**Dataset content:**
◆ ◆ ◆ ◆ ◆

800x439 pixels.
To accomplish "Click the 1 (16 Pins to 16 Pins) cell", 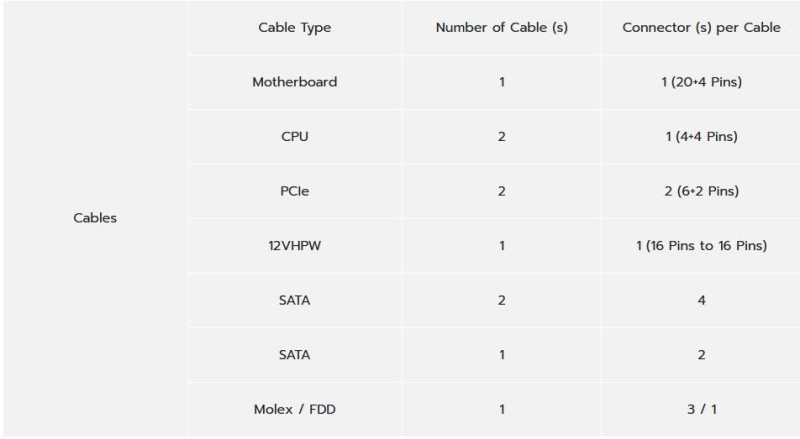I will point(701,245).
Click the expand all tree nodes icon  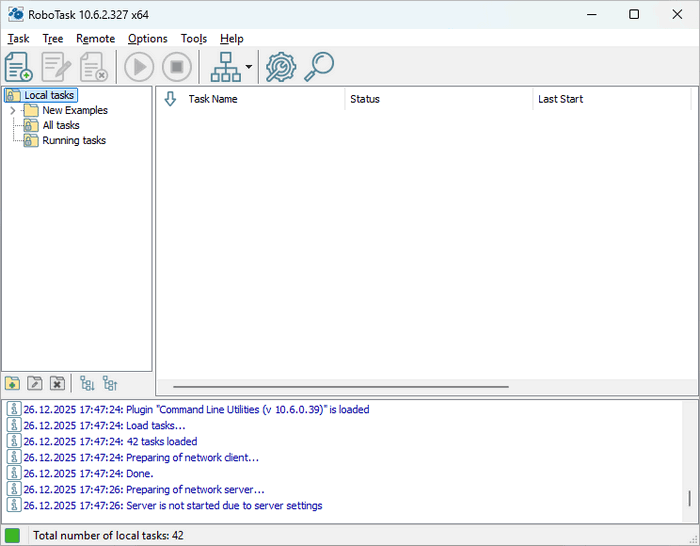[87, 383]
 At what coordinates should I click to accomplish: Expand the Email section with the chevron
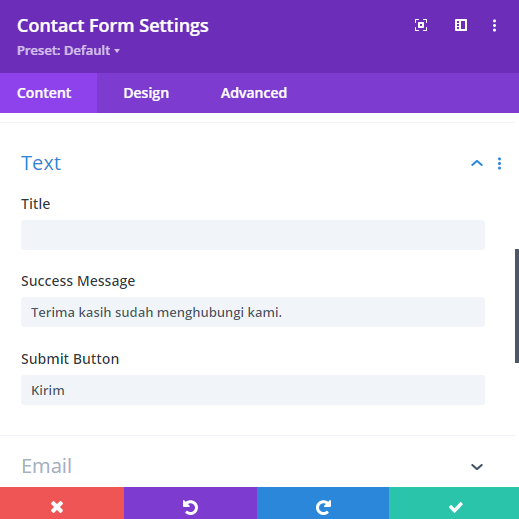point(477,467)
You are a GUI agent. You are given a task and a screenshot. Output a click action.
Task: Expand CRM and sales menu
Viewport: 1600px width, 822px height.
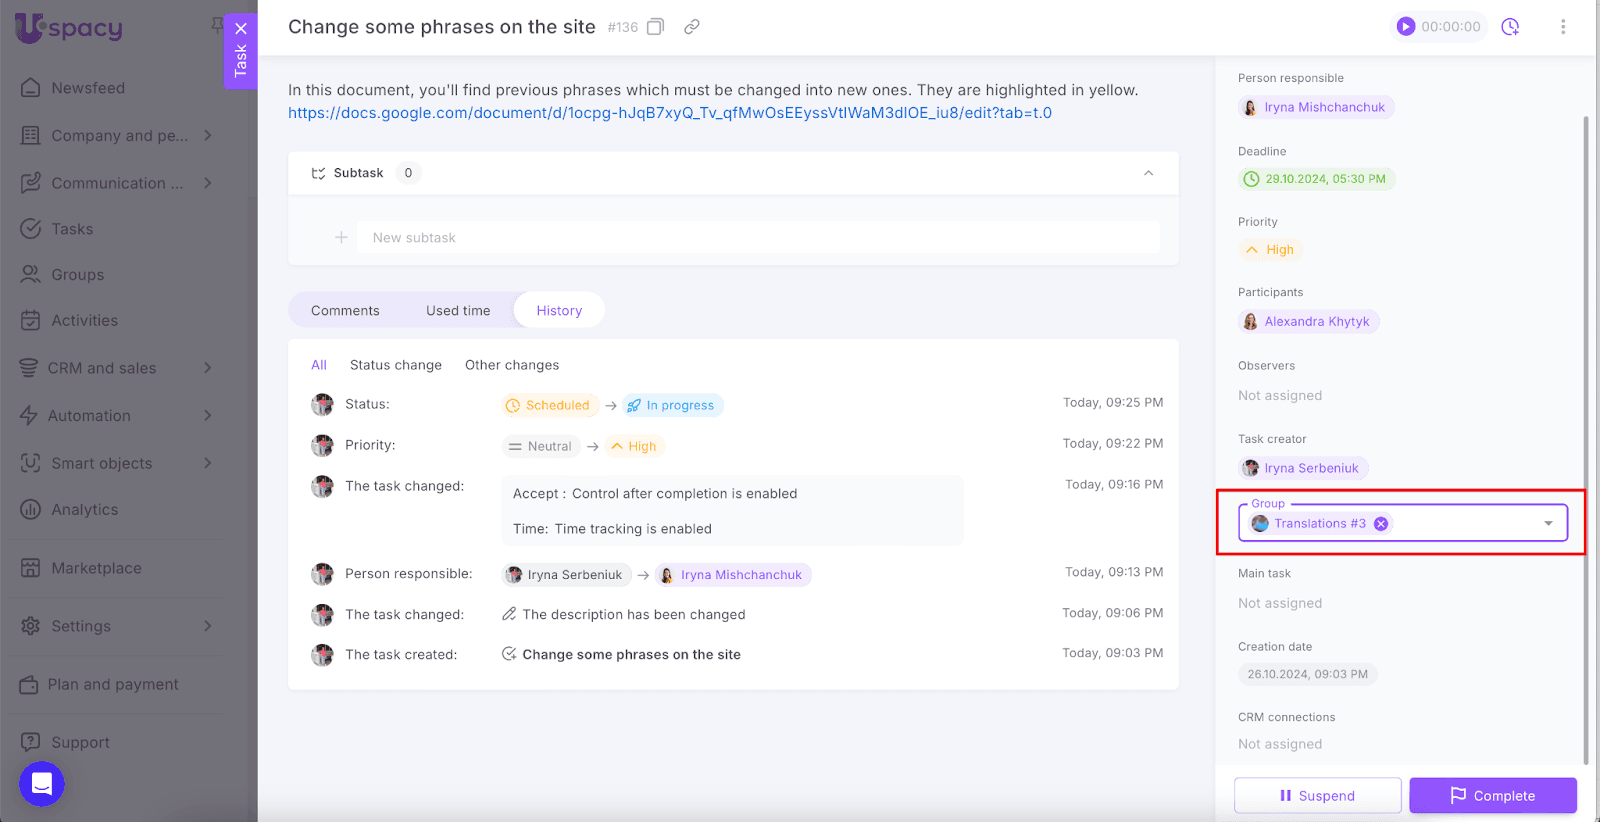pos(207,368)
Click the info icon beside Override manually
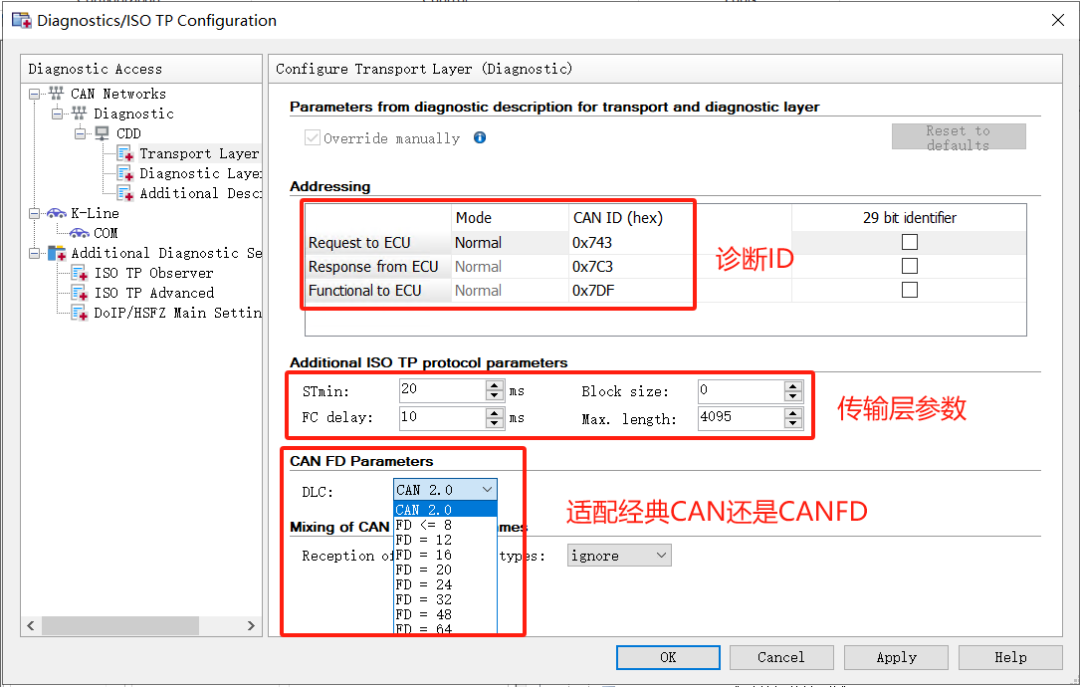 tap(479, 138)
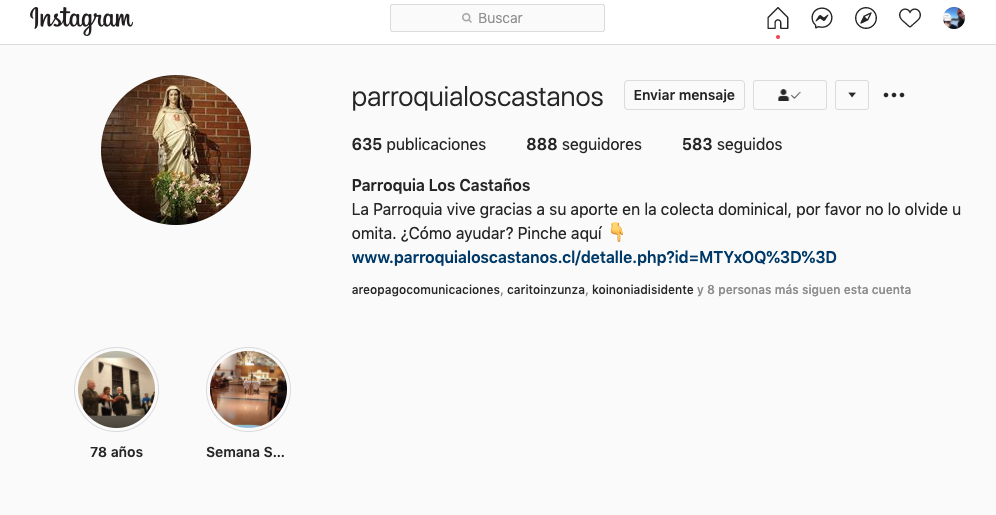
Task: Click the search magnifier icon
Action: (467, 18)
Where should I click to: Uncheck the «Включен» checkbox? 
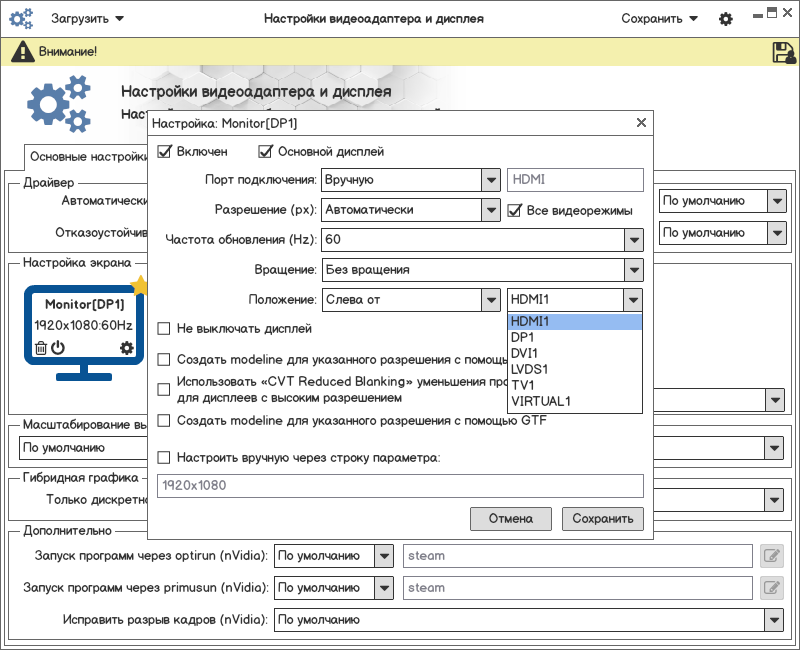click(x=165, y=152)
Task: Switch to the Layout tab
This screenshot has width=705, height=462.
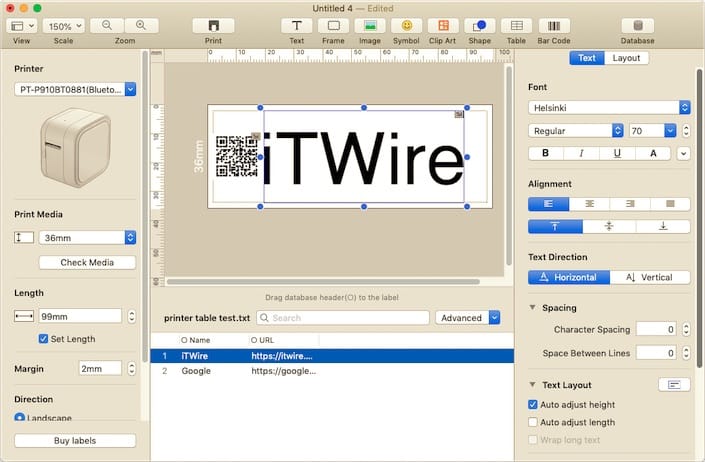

◆ ◆ ◆ ◆ ◆

**Task to complete:** Please go through the data above and copy each line that has the word "screenshot".

**Result below:**
You are a GUI agent. You are given a task and a screenshot. Output a click action.
This screenshot has width=705, height=462.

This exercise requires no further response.